文盲果然是文盲,到了習近平這裡,「黨」大於國家和民族,國家和民族這些宏大敘事都必須服從於「黨的領導」,五四自然而然地變成黨的傑作,不僅「沒有共產黨,就沒有新中國」,而且「沒有共產黨,就沒有五四運動」。習近平宛如那些荒誕不經的穿越劇中的主人公,可以乾坤挪移、顛倒時空,堂而皇之地將共產黨的成立提早到五四運動之前,將共產黨當作五四運動的領導者。在習近平眼中,五四精神是「堅持黨的領導,聽黨話,跟黨走」。由此,五四跟六四之間的歷史脈絡被斬斷了。五四時代,北洋政府尚且不敢虐殺學生;六四時代,學生則成了被共產黨如秋風掃落葉般消滅的「暴徒」。若五四先賢地下有知,看到共產黨的屠殺,聽到習近平這番強不知以為知的言論,恐怕死不瞑目。

歷史果然是胡適所説的「任人打扮的小姑娘」,習近平的講話一言九鼎、定於一尊,誰敢跟他辯論呢?

我要跟習近平爭辯。儘管包子可以稱帝,我仍然要說出皇帝什麽都沒有穿的真相。這已經不是習近平第一次出洋相了,此前他曾宣稱自己經歷過抗日戰爭的苦難,而他明明是在中共建政之後出生的,抗戰時,他老爸的精子還沒有遇到他老媽的卵子。

與習近平對五四的「定論」截然相反的歷史真相是:清帝國晚期,「中華」被迫卷入到世界體系之中,但從未像日本的明治維新那樣「一次性」性地「脫亞入歐」或「西化」,而是如剝繭抽絲般一步步前行——從器物層面(船堅炮利)的洋務運動到政治層面(立憲)的戊戌變法及清末新政,再到文化層面(民主與科學)的五四運動,每一次的變革都會經歷撕心裂肺的陣痛。

五四運動並不限於1919年5月4日這一天的學生愛國運動,它是自1917年以來持續10年以上的文學和思想運動,始自以白話文代替文言文的所謂「文學革命」,它也是陳獨秀和胡適等學人通過《新青年》和《新潮》等刊物,以及在北京大學的講堂不斷地攻擊舊禮教、傳播西方新思想的思想運動。而五四運動中非主流的、極端激化的那一分支,即陳獨秀帶領南遷的《新青年》群體,後來確實衍生出了共產主義小組和共產黨。

1919年5月4日,北京大學學生在五四運動中抗議。(美國之音)
1919年5月4日,北京大學學生在五四運動中抗議。(美國之音)

五四運動是中國知識階層自發啓動的,以胡適和陳獨秀為其領袖,並不受任何政黨的控制。胡適在1919年的一篇〈新思潮的意義〉,提出「研究問題、輸入學理、整理國故、再造文明」四大綱領,在當時很有代表性,大多數人都接受。

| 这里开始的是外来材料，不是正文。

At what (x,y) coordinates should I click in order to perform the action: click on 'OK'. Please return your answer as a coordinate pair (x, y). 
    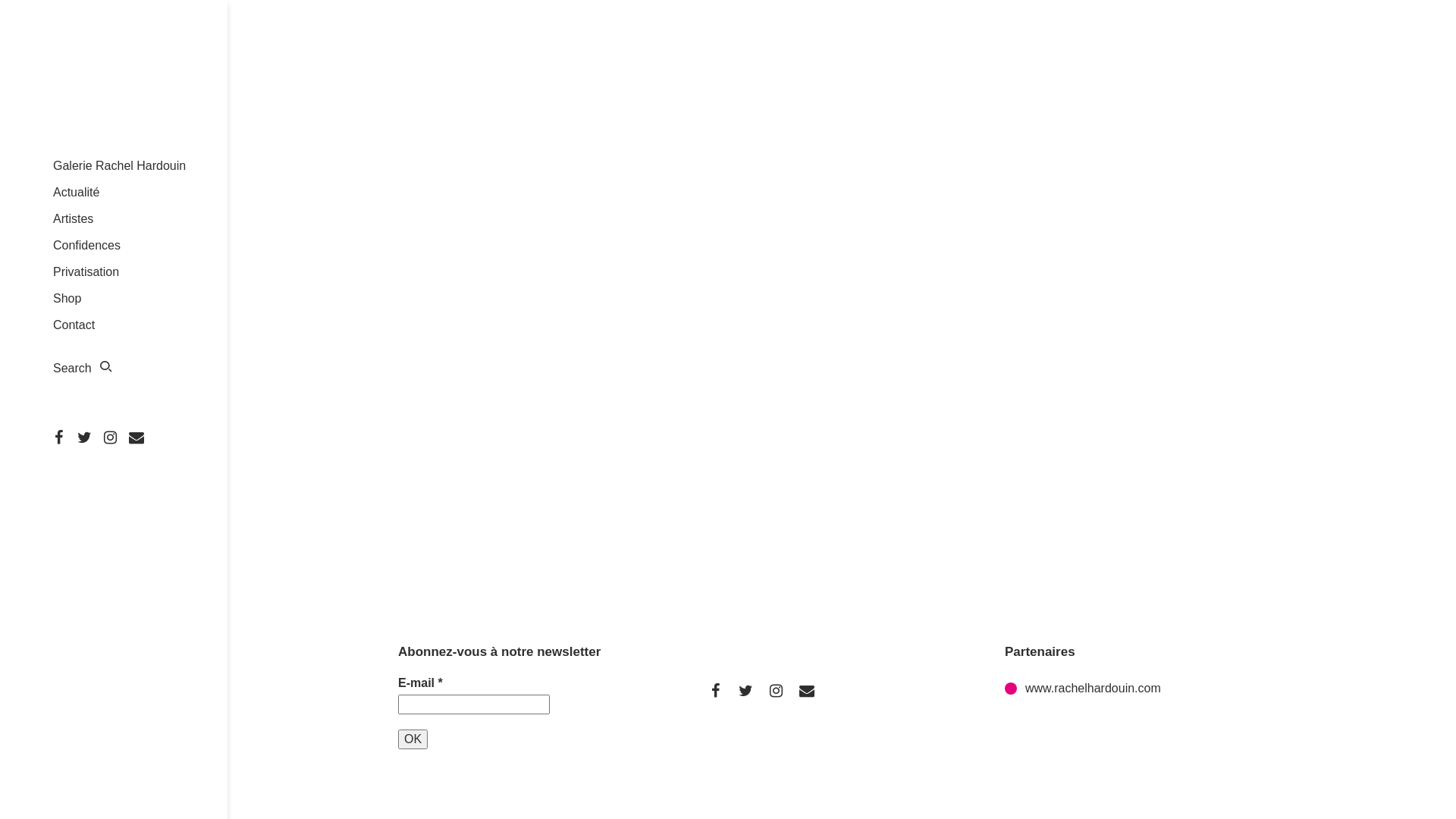
    Looking at the image, I should click on (413, 739).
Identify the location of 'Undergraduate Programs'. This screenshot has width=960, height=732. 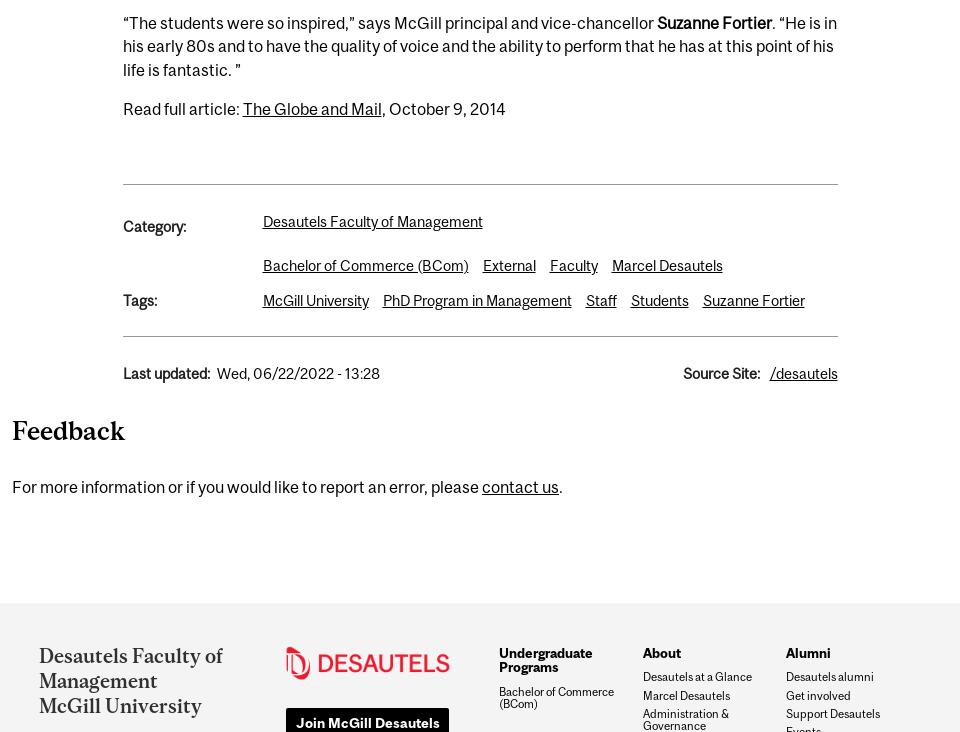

胡適以「新思潮運動」來界定五四,後來也有人稱之為「新文化運動」或「新思想運動」,含意都大同小異。而陳獨秀在1918年發表〈本誌罪案之答辯書〉,陳述《新青年》的兩大「罪狀」,一是擁護德莫克拉西先生(民主),一是賽因斯先生(科學),始終都被奉為中國所必須追求的兩大普世價值,並作為「新文化運動」的宗旨,當時獲得中國知識分子所共同承認。

真理和真相並不由權力所壟斷,並不是誰的官職高,誰就「句句是真理」。迄今為止,對五四精神作出最精準的概括與論述的,是歷史學家余英時。稍稍有頭腦的華人讀者,在歷史領域,當然相信余英時所説的,而不相信習近平所説的。余英時在其回憶錄中指出,五四時期的所謂「新文化運動」,其核心問題是怎樣接受西方現代的若干中心觀念和價值,使之與中國傳統文化互相溝通,最後引導出中國的全面現代化,但仍不喪失原有文化的認同。西方現代的中心觀念和價值,就是人人皆知的「民主」和「科學」。五四以來,「民主」和「科學」始終被奉為中國所必須追求的兩大價值。當然,與之相關聯的還有其他的價值,如「自由」,這是「民主」與「科學」都不可或缺的先決條件;如「人權」,則是「民主」所要實現的終極目的。

余英時接著指出,「民主」和「科學」是五四留給華人最重要的遺產,因為德、賽兩先生雖久已入籍,卻仍未在中國大地上普遍地安家立業。「科學」在中國主要表現為「科技」,是「藝」而非「道」;為真理而真理的科學精神尚未充分建立。「民主」的地位則是「尊」而不「親」,甚至還時時有取消國籍、遣返西方的呼聲。正因如此,余英時才忍不住發出「『五四』尚未完成」的感慨。他強調説,從「未完成」的角度說,「五四」作為一場波瀾壯闊的文化運動,不但具有豐富的歷史意義,而且在今天仍放射出親切的現實意義。

中共在本質上既反對科學,也反對民主。以習近平初中都未畢業的文化水準和教育背景,當然讀不懂余英時的書,所以才會「無知者無畏」,將「張飛打岳飛」的笑話當作顛撲不破的真理宣講,其結果只能是「猴子爬竿,爬得越高,屁股暴露得越清楚」。